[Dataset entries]
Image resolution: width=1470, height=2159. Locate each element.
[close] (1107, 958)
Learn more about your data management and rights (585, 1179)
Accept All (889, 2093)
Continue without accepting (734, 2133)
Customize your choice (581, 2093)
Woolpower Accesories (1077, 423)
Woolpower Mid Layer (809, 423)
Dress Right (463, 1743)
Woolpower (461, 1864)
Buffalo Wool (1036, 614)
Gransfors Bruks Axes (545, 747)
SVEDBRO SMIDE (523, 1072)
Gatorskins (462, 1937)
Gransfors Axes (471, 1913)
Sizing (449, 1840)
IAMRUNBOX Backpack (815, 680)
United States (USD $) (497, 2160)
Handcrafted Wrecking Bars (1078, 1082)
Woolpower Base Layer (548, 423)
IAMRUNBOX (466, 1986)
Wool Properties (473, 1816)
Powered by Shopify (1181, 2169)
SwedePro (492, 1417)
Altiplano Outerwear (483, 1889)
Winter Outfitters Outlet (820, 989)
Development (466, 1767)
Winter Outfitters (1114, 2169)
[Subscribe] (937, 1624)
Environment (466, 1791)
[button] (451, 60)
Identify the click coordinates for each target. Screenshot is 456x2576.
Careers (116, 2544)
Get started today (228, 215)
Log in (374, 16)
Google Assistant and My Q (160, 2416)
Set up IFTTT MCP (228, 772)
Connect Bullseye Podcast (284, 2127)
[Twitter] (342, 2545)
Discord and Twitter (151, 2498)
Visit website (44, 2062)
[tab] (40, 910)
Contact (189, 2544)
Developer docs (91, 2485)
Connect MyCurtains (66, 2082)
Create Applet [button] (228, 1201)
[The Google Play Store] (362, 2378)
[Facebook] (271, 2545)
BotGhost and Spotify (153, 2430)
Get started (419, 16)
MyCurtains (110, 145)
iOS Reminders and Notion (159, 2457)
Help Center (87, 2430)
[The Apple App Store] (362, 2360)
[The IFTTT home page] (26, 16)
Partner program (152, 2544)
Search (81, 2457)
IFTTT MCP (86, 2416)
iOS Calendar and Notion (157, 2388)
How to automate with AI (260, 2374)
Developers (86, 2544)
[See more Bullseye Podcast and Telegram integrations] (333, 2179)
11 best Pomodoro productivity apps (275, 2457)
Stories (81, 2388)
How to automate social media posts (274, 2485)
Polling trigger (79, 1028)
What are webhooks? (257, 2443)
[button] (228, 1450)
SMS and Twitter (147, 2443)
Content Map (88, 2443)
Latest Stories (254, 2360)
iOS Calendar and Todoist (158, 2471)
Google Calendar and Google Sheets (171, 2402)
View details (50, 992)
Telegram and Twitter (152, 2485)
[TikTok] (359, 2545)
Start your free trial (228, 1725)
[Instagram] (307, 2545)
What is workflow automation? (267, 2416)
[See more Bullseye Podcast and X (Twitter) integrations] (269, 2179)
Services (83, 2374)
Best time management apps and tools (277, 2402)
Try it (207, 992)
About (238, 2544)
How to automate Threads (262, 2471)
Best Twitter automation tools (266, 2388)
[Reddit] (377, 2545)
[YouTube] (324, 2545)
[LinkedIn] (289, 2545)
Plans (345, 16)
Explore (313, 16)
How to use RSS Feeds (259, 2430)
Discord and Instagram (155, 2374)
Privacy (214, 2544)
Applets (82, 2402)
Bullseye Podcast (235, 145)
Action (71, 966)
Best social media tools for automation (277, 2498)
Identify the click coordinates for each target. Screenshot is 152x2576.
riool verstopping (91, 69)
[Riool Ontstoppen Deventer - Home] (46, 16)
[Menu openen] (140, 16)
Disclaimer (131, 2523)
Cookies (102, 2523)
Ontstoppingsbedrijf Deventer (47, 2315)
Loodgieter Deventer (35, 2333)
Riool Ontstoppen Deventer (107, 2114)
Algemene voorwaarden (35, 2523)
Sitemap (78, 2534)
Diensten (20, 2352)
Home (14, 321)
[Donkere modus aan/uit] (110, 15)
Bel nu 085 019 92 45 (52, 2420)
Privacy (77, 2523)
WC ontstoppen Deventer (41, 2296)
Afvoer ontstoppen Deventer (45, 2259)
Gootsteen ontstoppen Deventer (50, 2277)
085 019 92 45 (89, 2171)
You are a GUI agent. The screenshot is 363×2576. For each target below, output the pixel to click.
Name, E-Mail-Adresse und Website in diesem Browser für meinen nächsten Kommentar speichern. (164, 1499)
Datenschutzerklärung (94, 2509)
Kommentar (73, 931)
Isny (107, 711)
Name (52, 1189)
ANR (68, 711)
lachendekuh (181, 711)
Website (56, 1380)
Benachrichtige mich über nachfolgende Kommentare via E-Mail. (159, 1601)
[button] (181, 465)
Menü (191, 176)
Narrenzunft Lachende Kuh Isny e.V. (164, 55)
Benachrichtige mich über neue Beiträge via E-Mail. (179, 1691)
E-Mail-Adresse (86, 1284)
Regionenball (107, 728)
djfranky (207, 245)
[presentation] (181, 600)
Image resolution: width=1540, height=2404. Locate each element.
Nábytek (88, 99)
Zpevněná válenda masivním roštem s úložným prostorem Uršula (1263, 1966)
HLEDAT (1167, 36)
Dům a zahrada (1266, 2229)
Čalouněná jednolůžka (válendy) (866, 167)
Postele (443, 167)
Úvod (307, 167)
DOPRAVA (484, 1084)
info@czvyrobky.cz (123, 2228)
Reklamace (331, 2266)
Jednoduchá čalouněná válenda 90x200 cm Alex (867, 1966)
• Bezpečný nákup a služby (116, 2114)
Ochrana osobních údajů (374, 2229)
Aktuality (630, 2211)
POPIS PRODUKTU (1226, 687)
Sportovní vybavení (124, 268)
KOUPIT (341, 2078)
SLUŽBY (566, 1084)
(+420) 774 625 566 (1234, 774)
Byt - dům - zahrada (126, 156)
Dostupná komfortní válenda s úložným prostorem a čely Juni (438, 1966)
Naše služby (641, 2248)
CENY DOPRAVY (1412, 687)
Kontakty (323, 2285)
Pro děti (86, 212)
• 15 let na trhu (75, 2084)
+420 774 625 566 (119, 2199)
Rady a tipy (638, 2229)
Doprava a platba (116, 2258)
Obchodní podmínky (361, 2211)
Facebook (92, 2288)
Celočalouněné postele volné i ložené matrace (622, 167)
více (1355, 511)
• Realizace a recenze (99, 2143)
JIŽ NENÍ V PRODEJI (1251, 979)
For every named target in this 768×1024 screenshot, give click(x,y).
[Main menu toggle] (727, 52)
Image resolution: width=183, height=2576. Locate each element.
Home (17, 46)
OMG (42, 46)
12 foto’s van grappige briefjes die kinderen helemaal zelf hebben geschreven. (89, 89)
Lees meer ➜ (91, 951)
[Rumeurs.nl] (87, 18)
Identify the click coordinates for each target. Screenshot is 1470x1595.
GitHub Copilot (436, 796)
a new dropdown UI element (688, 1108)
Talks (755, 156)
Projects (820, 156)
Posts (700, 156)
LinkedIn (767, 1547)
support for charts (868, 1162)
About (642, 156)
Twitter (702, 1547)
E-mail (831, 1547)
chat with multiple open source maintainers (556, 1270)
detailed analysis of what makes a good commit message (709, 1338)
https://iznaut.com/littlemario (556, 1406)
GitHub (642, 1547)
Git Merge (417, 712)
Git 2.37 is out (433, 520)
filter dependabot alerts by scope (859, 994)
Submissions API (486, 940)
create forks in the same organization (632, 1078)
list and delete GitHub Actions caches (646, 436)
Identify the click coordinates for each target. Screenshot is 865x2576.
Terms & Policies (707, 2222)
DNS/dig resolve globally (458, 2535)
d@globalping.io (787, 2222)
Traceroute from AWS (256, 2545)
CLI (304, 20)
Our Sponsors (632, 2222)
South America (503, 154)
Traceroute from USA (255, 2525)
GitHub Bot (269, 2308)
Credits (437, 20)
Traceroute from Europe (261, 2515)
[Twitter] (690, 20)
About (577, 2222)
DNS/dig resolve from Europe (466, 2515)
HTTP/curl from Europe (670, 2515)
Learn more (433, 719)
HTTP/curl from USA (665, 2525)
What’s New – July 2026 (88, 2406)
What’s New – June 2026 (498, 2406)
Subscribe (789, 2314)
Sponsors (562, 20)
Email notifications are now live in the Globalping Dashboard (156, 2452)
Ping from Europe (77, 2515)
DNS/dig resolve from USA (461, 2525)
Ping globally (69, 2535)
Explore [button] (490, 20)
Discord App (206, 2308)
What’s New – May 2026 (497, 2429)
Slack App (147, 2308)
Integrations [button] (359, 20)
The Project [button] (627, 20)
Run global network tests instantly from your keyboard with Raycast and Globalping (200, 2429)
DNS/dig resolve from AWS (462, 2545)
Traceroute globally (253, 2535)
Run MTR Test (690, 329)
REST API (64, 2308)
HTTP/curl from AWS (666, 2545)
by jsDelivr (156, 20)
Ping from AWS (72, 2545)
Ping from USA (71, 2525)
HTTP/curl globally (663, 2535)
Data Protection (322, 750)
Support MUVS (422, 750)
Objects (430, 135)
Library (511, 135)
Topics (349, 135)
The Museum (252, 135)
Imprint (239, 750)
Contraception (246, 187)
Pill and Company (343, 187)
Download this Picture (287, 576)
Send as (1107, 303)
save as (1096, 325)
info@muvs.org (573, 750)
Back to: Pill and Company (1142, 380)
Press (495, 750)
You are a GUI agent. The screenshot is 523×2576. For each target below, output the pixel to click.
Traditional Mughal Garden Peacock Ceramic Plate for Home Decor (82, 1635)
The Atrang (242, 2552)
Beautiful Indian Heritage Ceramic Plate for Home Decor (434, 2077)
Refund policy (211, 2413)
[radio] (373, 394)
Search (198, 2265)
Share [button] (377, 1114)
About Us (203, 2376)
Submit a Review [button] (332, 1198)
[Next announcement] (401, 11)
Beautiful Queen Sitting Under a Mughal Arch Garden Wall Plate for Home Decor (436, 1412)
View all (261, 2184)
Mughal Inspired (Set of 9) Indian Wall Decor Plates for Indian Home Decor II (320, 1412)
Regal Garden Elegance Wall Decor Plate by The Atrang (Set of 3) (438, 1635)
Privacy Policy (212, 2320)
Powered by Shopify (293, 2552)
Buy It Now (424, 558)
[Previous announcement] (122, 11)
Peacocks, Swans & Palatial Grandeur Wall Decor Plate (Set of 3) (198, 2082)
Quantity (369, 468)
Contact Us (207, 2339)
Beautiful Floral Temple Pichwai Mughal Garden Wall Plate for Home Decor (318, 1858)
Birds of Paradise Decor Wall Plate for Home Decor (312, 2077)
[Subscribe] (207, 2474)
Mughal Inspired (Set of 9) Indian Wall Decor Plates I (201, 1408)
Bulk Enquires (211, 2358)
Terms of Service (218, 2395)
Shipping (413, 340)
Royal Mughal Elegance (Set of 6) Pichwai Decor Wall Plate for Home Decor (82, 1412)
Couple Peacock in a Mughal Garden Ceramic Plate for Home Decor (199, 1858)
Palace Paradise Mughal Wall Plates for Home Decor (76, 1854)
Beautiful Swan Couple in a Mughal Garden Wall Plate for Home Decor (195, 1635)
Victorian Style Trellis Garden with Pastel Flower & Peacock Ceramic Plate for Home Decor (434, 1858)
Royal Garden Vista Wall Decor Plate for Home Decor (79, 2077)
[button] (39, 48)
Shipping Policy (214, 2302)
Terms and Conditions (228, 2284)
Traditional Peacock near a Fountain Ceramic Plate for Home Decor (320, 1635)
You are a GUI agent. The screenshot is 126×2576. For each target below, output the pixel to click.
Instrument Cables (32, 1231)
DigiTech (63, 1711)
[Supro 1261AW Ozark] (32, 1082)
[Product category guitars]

* [What to produce]:
Of the entries listed above, reproduce only the lines starting at the line containing "Obchodní podmínky (361, 2211)" and ending at the line containing "[Rumeurs.nl] (87, 18)". Include both, exactly as they stand.

* [Response to this task]:
Obchodní podmínky (361, 2211)
Facebook (92, 2288)
Celočalouněné postele volné i ložené matrace (622, 167)
více (1355, 511)
• Realizace a recenze (99, 2143)
JIŽ NENÍ V PRODEJI (1251, 979)
For every named target in this 768×1024 screenshot, give click(x,y).
[Main menu toggle] (727, 52)
Image resolution: width=183, height=2576. Locate each element.
Home (17, 46)
OMG (42, 46)
12 foto’s van grappige briefjes die kinderen helemaal zelf hebben geschreven. (89, 89)
Lees meer ➜ (91, 951)
[Rumeurs.nl] (87, 18)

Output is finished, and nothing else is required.